- Standby High-Readiness Brigade logo
- Active: 1996 - June 30, 2009
- Allegiance: United Nations
- Role: International standby force for peacekeeping
- Size: 4,000-5,000
- Garrison/HQ: Høvelte
- Nickname: SHIRBRIG
- Mottos: Rapid, Flexible, Prepared

Commanders
- Notable commanders: Maj. Gen. Patrick Cammaert (The Netherlands); Brig. Gen. Sten Edholm (Sweden); Brig. Gen. Greg Mitchell (Canada);

= Standby High-Readiness Brigade =

The Standby High-Readiness Brigade (SHIRBRIG) was a Danish-led initiative associated with the United Nations that aimed to create a standby force ready for peacekeeping. It was formed largely as a result of the genocide in Rwanda and other atrocities. Its permanent headquarters were in Garderkasernen (Garder barracks), Høvelte 30 kilometres north of Copenhagen in Denmark. It was declared ready for operations on January 1, 2000, and deployed to the Horn of Africa in November 2000 to form the core of the UN Mission in Ethiopia and Eritrea (UNMEE) under the command of Royal Netherlands Marine Corps Major General Patrick Cammaert. The Brigade returned from that mission six months later and began a training cycle. It announced that it would again be ready for action as of January 1, 2002. Cammaert's appointment expired in November, 2002, but was extended at least once. Later commanders included Brig. Gen. Sten Edholm (Sweden), and Brig Gen Greg Mitchell (Canada).

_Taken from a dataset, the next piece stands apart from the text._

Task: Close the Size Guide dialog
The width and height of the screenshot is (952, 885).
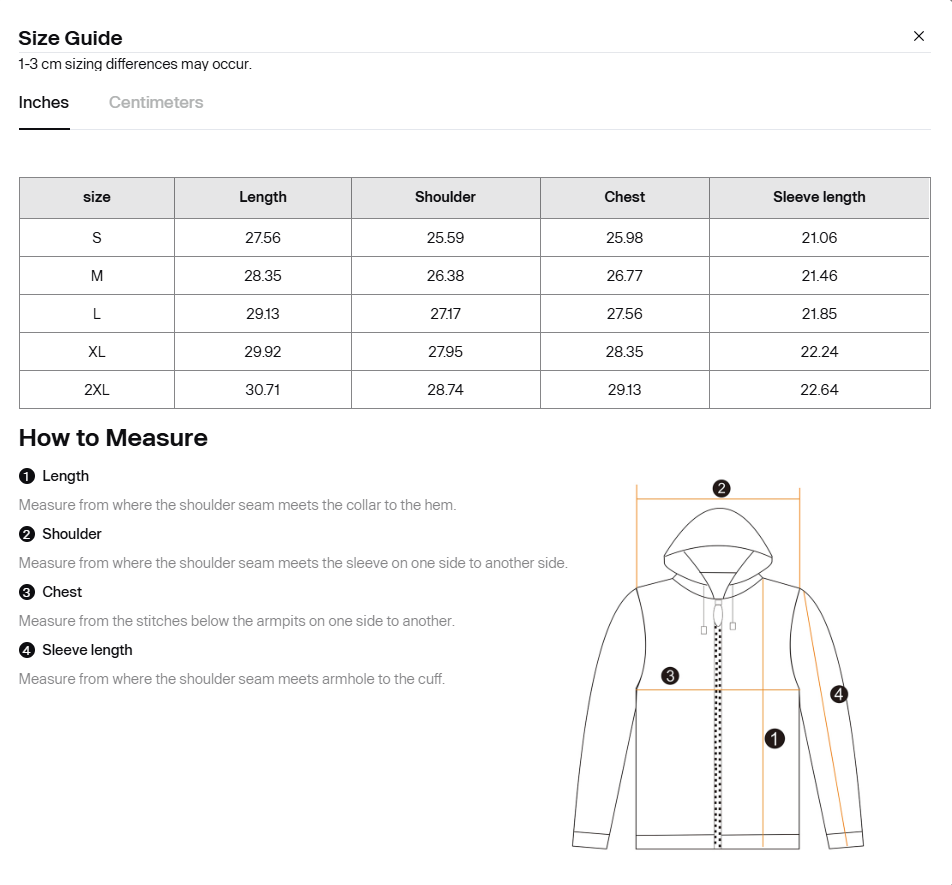Action: coord(918,36)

The Brigade comprised a number of troops varying between four and five thousand, drawn from units pledged by eleven countries: Argentina, Austria, Canada, Denmark, Finland, Italy, the Netherlands, Norway, Poland, Romania, Spain and Sweden.

The nations that contributed to SHIRBRIG had the right to opt out of any operation. For example, when the UNMEE was formed, Argentina and Romania opted out for financial reasons.

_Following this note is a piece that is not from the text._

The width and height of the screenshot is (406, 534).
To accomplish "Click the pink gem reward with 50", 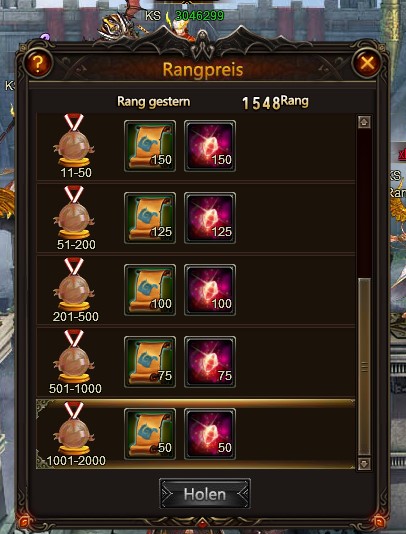I will (210, 434).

The Brigade expected to operate independently at a considerable distance from support for up to 60 days. It stood ready for deployment from point of embarkation at 15 to 30 days' notice. Its deployment will be limited to six months duration, after which the mission will either be terminated or other forces will replace the Brigade.

Other operations the Brigade took part in were planning ECOWAS's operation in Côte d'Ivoire, and forming the Interim Headquarters of the United Nations Mission in Liberia.

The Brigade ceased all operational activities on June 30, 2009, and closed down the organization.
The Brigade's files were given to the U.S. Army's Peacekeeping & Stability Operations Institute (PKSOI) at Carlisle Barracks, PA and are located at the adjacent Army Heritage Education Center in Carlisle, Pennsylvania, USA.